Nitish’s drive for development has so enthused voters that they have been willing to give him time and look beyond the infirmities of the 11% growth (some of those numbers are suspect) he’s delivered between 2006 and 2009. The Congress is indeed correct is saying — Rahul Gandhi repeated it in all his 11 public meetings — that New Delhi pays Nitish’s public-works bills: As the state’s economic survey shows, 72% of Bihar’s expenditure comes from the Centre, up from 40% in 2003-04.
Bihar really doesn’t care. The days of Indira Gandhi and mai-baap largesse politics are long gone.
So, too, is the stranglehold of caste and religion, evident in ironic fashion from the BJP’s remarkable increase in seats, from 55 to 91. The exact vote shares are not yet available as I write this, but the BJP clearly rode on Nitish’s non-denominational, development message. Muslims, otherwise implacably opposed to the BJP and its pro-Hindu politics, voted in large numbers for the alliance. The party sensed Bihar’s changing mood and acquiesced to Nitish’s demand that the divisive Narendra Modi be kept out of electioneering. It’s likely the BJP has never got this many Muslim votes before.
In this age of regional aspirations, India’s two major national parties must realign their politics to stay relevant. Fortunately for the BJP, it has strong administrators in Modi and Raman Singh, Chhattisgarh’s reform-minded chief minister. But in Karnataka it has fallen back on the discredited BS Yeddyurappa and his outdated politics of caste (the BJP fears his removal will antagonise the powerful Lingayat caste), religion and nepotism above governance.

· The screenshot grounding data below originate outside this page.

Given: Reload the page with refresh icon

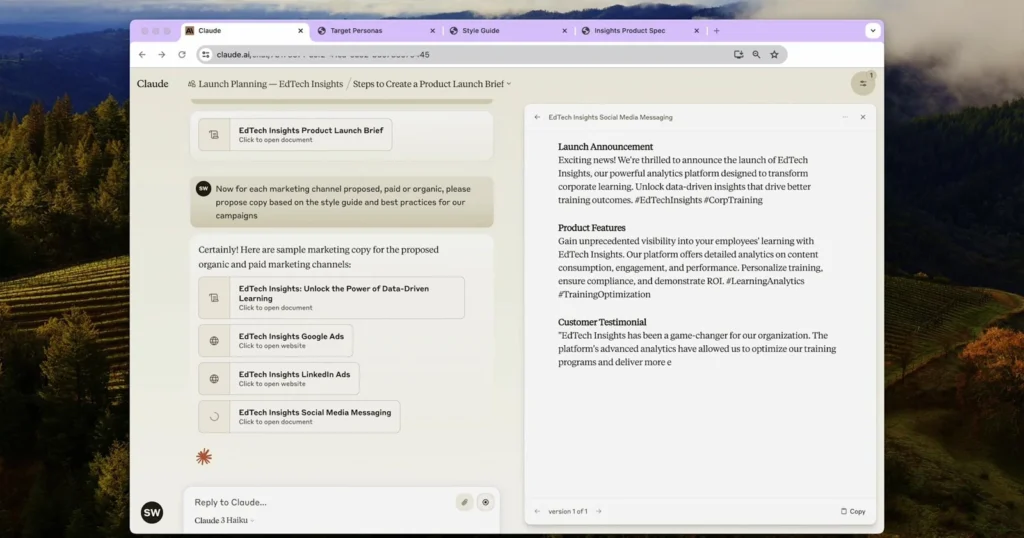Looking at the screenshot, I should [182, 55].
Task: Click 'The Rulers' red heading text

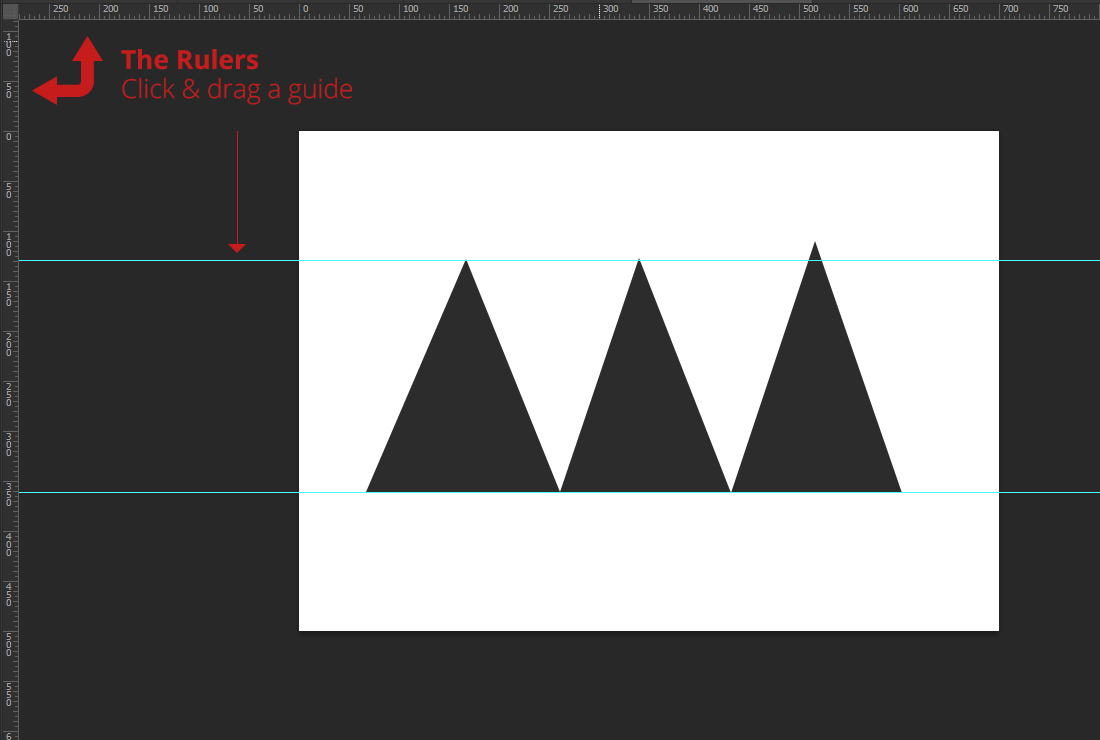Action: pyautogui.click(x=189, y=60)
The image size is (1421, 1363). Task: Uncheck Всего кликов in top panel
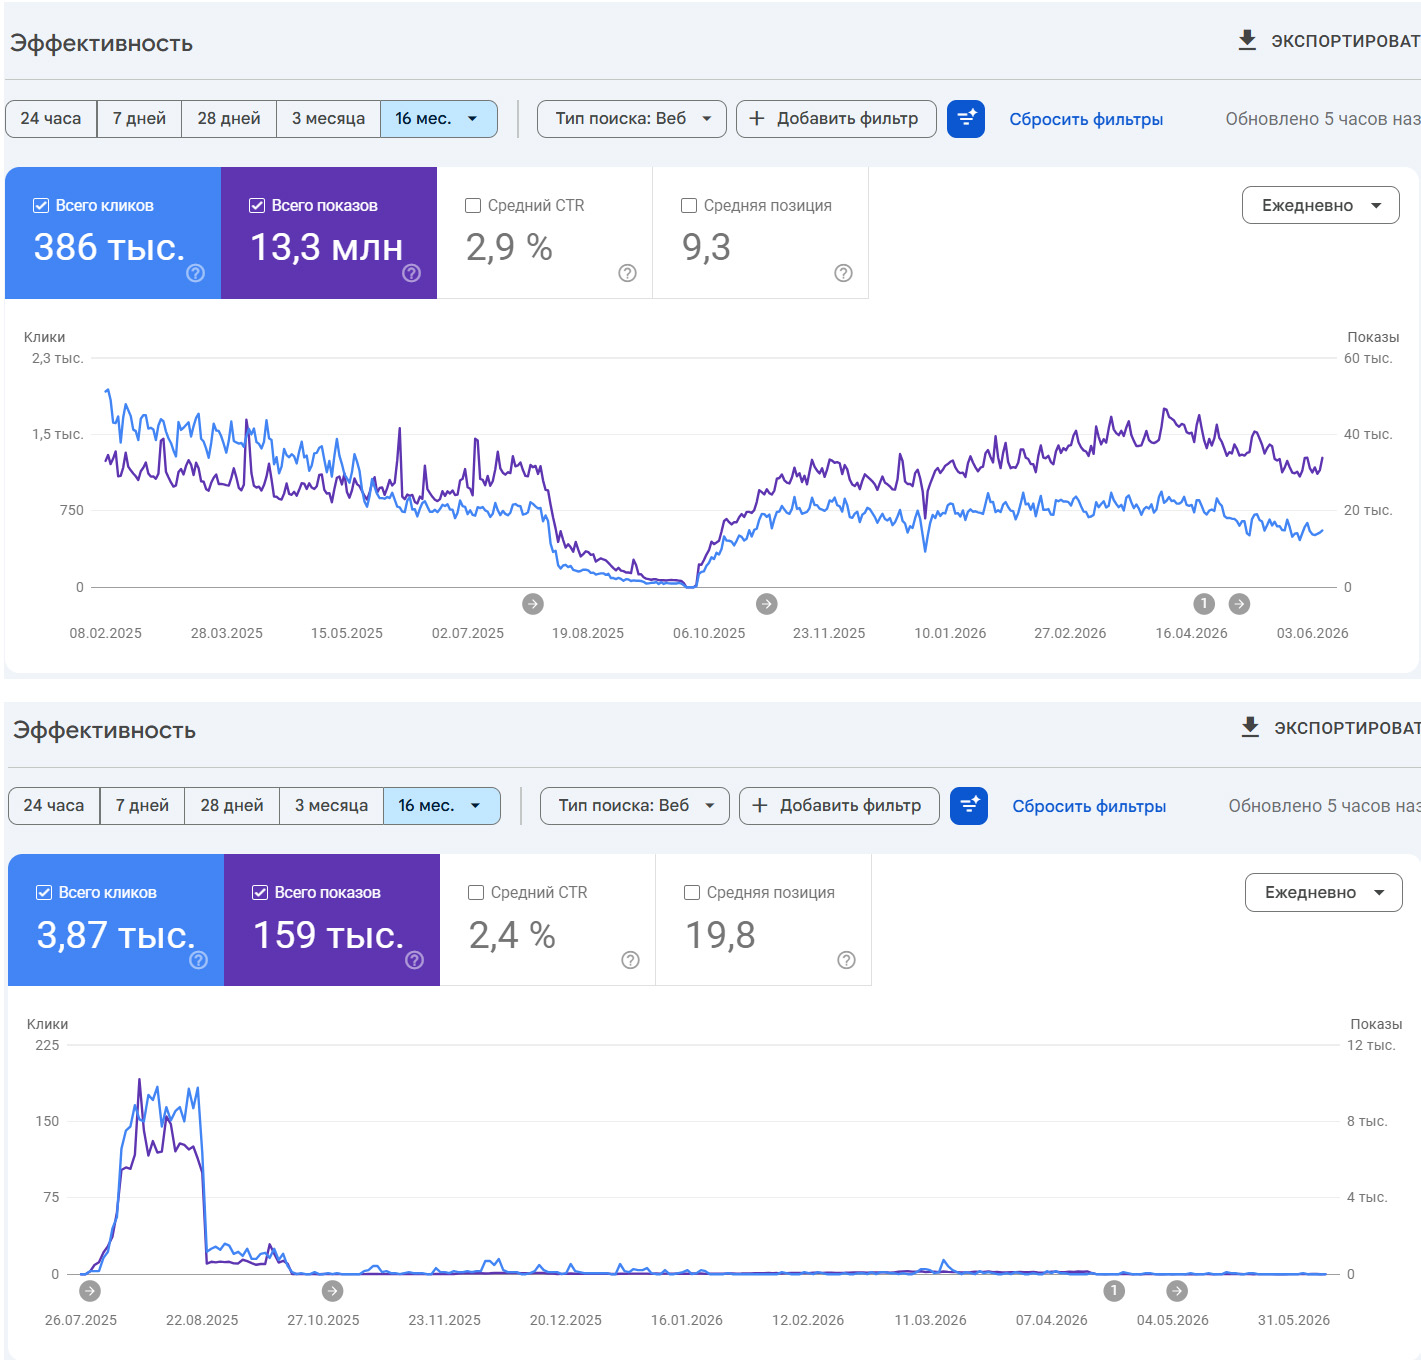(41, 205)
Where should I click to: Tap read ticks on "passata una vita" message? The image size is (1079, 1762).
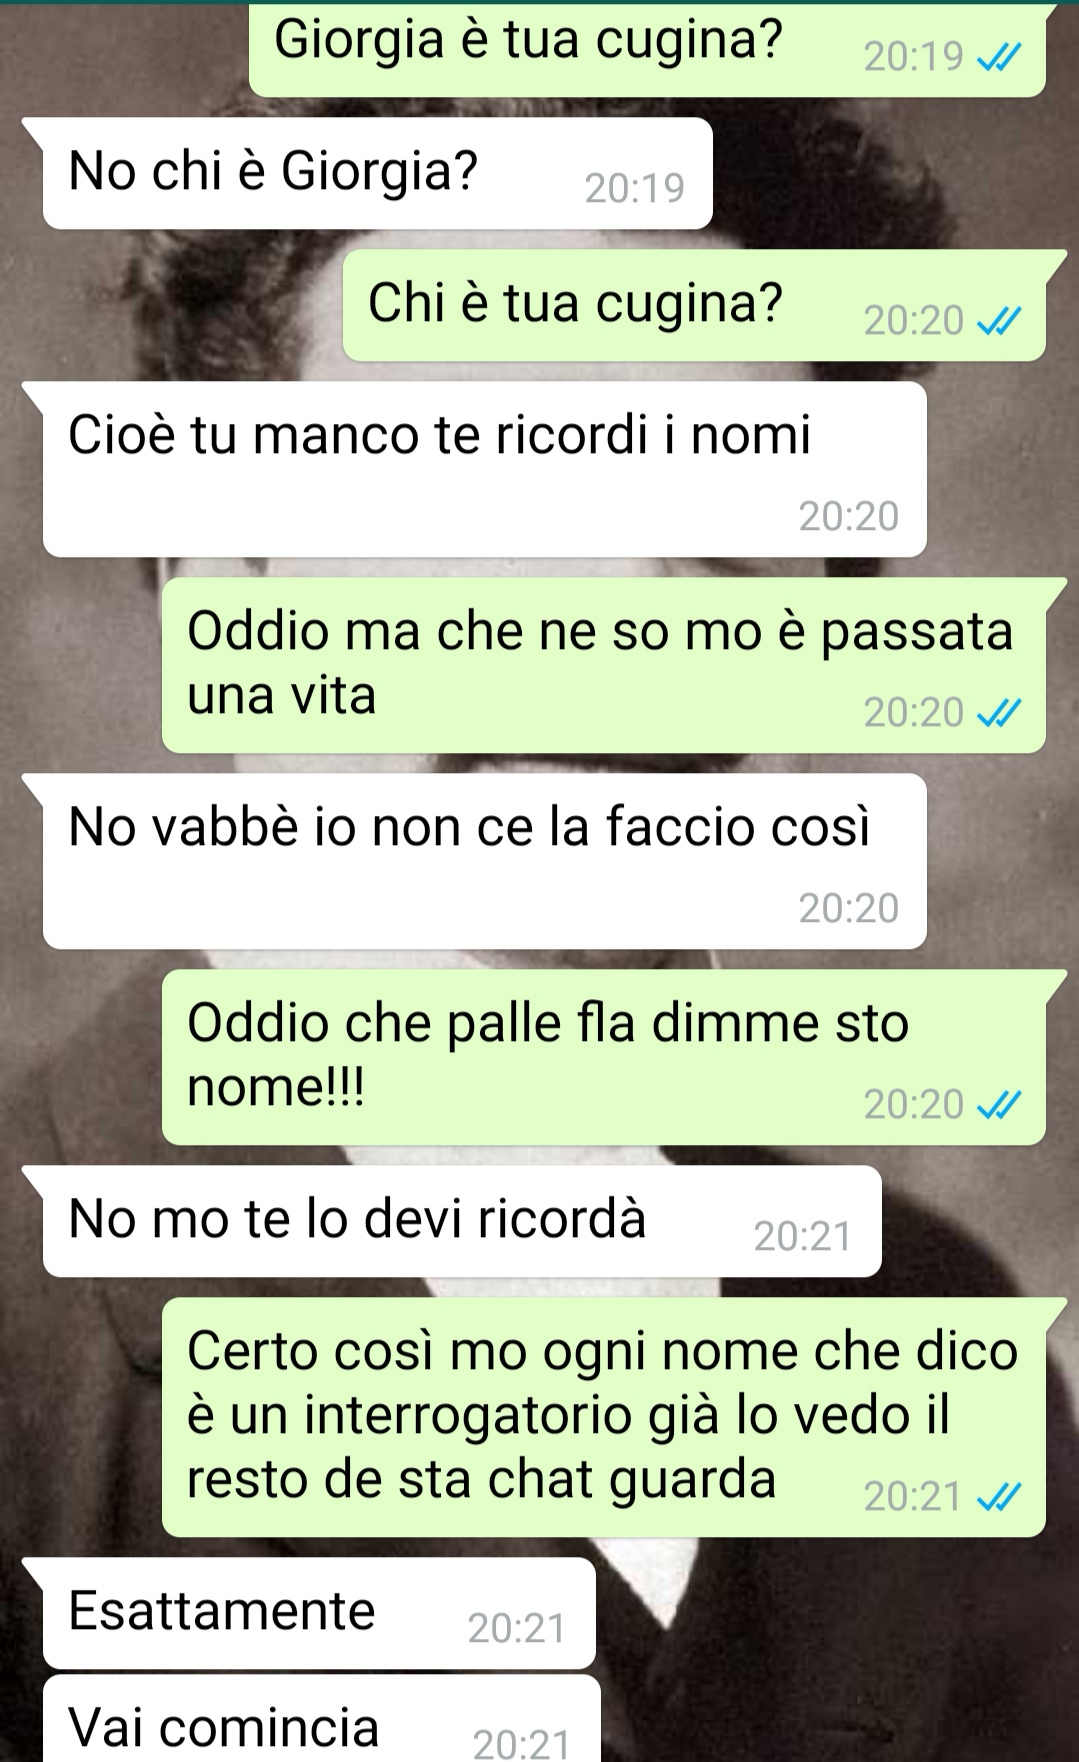999,715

As for the Congress, with merely four seats of 243 in Bihar, it has much to think about. Removing leaders accused of corruption is a good thing, but it is an issue mired in negativity, as was the junior Gandhi’s campaign in Bihar. The new politics of aspiration isn’t about pointless criticism and stemming yesterday’s rot. It’s about today’s progress and showing India the road to tomorrow.